No sabemos, por no haberse dado a conocer, qué criterios han impulsado esta transformación –que no es más que la vuelta al pasado, muy específicamente a antes de 1990, cuando se crearon esas fundaciones ahora eliminadas para contribuir a la descentralización, sobre todo intelectual, y desburocratización de los museos, lo que redundó en el brillante desempeño que tendrían en esa década. No sabemos qué estudios precedieron esa decisión, qué evaluación, qué propósito de mejoría. Sólo sabemos lo que el ministro de Cultura dijo en noviembre del año pasado, cuando anunció esa “gran reforma institucional”, que, según dijo entonces “pretende disminuir la burocracia en el sector museístico [...] y un aprovechamiento del presupuesto.”

Perturba el hecho de que en la misma rueda de prensa, Sesto haya comparado la fusión de los museos con la “Megaexposición. Arte venezolano del Siglo XX”, en cuya preparación quedó de manifiesto la diversidad de miradas y concepciones del arte y la cultura que tenían los directivos de los museos. “Esas diferencias resaltaron”, dijo el ministro, “y fueron muy preocupantes”. Mala cosa –trágica cosa- si a un ministro de cultura las diferencias le parecen preocupantes y no un patrimonio espiritual de una sociedad que ésta debe proteger y aún profundizar.

 Razón tuvo María Elena Ramos cuando declaró, para la revista Arte al día, que lo que se persigue con esta fusión es “homogeneizar lo que por naturaleza es, y debe ser, diferente”, y denunció que el trasfondo de la iniciativa es concentrar “todas las decisiones en un solo ente (¿una sola mente?), de forma autoritaria y con objetivo político”. En recientes declaraciones para El Nacional, Ramos, quien asegura que en museología y por muchos años Venezuela ha sido primer mundo, insistió en señalar que las acciones del ministro están orientadas por su afán de concentrar todas las decisiones en estructuras políticas más que administrativas, e ideológicas antes que especializadas.

Será difícil encontrar alguien que crea que, efectivamente, a la unificación se procede para reducir la burocracia.
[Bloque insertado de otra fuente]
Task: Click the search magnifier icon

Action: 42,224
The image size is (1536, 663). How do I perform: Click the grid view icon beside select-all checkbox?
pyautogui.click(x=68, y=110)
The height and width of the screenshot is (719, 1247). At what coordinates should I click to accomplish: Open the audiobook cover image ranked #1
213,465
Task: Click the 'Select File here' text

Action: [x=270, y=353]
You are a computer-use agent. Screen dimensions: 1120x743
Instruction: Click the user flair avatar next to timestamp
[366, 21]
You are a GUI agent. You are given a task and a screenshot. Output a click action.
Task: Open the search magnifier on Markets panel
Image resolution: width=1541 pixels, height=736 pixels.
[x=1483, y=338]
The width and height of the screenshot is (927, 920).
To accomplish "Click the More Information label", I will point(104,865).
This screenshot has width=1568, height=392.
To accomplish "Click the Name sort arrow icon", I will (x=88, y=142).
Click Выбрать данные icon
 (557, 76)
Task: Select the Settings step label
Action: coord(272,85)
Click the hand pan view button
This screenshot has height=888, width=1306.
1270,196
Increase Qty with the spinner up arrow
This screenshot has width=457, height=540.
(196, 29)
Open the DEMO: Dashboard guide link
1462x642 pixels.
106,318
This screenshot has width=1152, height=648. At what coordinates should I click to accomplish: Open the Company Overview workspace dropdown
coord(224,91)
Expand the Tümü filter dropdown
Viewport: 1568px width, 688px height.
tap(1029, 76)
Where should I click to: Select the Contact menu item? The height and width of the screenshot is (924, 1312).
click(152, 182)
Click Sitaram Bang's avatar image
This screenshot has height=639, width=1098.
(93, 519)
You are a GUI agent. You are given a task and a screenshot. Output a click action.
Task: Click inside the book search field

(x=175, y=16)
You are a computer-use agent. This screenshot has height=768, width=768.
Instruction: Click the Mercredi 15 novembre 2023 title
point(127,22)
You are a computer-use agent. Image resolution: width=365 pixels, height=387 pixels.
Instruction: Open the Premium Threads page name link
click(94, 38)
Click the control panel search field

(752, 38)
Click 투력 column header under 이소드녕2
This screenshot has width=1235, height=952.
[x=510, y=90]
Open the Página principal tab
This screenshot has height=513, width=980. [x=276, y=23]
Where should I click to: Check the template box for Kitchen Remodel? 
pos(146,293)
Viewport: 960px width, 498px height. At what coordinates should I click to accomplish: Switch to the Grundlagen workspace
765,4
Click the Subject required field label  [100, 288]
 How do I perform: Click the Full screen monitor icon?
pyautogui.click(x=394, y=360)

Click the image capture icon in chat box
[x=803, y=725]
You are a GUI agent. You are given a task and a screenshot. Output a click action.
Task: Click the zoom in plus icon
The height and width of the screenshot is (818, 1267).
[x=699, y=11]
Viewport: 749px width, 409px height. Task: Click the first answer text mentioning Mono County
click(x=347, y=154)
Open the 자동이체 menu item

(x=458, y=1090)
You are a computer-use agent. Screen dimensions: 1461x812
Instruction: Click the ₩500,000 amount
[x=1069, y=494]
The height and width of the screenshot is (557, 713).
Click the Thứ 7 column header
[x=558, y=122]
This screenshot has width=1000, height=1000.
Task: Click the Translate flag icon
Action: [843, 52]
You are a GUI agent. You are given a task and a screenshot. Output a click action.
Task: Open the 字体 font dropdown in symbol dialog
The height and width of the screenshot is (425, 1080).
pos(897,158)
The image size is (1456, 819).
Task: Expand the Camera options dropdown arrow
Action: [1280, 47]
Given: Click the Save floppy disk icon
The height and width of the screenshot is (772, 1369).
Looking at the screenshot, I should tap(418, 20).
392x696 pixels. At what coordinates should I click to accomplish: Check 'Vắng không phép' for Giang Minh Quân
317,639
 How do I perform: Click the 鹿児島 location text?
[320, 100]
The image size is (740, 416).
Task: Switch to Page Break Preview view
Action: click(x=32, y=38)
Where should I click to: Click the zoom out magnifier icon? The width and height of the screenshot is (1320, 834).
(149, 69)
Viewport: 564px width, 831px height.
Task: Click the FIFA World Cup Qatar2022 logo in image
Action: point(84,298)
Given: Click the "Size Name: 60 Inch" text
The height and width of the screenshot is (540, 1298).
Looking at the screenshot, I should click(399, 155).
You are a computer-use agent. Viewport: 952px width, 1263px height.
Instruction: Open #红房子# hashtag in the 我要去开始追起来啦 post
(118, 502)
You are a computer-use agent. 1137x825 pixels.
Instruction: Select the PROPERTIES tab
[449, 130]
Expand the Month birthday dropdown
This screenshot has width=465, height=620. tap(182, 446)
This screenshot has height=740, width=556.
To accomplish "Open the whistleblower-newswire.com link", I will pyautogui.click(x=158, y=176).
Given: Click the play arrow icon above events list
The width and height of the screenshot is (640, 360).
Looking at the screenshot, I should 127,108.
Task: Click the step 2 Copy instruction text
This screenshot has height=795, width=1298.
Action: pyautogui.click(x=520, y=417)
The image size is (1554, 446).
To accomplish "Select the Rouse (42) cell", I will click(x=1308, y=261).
Y cómo aceptar ese cuento si a renglón seguido el funcionario revela su proyecto de crear tres nuevos viceministerios: de Identidad y diversidad cultural, de Cultura para el desarrollo humano, y de Racionalidad económica.

Este punto es atajado también por Guillermo Barrios, para quien es obvio que la solución planteada contraviene, en todos los términos, la supuesta reducción de nóminas. “El excesivo centralismo”, dice Barrios, “con la desaparición de los órganos estructurales de funcionamiento de las instituciones y la desaparición de sus autonomías no garantiza, como ha sido históricamente demostrado, la desaparición de la burocracia, sino exactamente lo contrario: su profundización, sobre todo en el marco de una esperada multiplicación de plantas de operación.”

Terrible augurio tenemos en el hecho de que el más politizado de los museos, por el factor Sesto, fue el Maccsi, al que, encima, lo ahumó el infortunio con el siniestro de la torre Este de Parque Central. En la actualidad la creación de Sofía Imber más que una institución es un acto de fe: es preciso un gran esfuerzo para darlo por existente. ¿Como la majestad de los tres soles? Pues sí. Qué pequeño es el mundo.